Herrschaft per Fernsehen: Manipulierte Demokratie statt Militärdiktatur
... Endlich steht ein wirksameres, heimtückischeres Instrument zur Verfügung als die nackte Gewalt: das Fernsehen, die Nachrichtenmanipulation der Bevölkerung und der fernsehgerecht manipulierte Politiker mit Kurzaussagespot. Während das Buch nur langfristig die Einstellung der Leserschaft grundlegend beeinflussen kann, Zeitungen die Chance bieten, kurzfristig Emotionen zu schüren, eröffnet das Fernsehen der Politik ungeahnte neue Möglichkeiten. Gegen manipulierte Bilder sich zur Wehr zu setzen erfordert Wissen, Sachverstand, unabhängige Meinung, ein gereiftes Urteil. Darüber verfügen nur wenige Bürger, auf die es von der Zahl der Stimmen immer weniger ankommt. [...]

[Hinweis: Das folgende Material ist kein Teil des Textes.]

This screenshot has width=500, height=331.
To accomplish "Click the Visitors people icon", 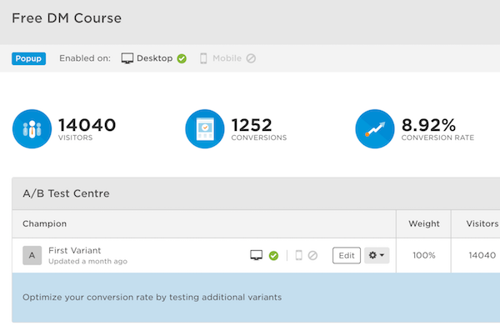I will click(32, 129).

In den Industriestaaten, deren Bevölkerung die Komplexität der Lebensverhältnisse kaum noch durchschaut, lassen sich mit dem Instrumentarium der manipulierten Demokratie inzwischen Ergebnisse erzielen, die denen einer Diktatur in nichts nachstehen. Mit dem fernsehträchtigen Kandidaten im Schaufenster, einer wirtschaftlich und finanziell manipulierten Presse in der Hinterhand und dem geschickten Einsatz von Brot und Spielen, heute tititainment genannt, können die phantastischsten Kombinationen erreicht werden. [...]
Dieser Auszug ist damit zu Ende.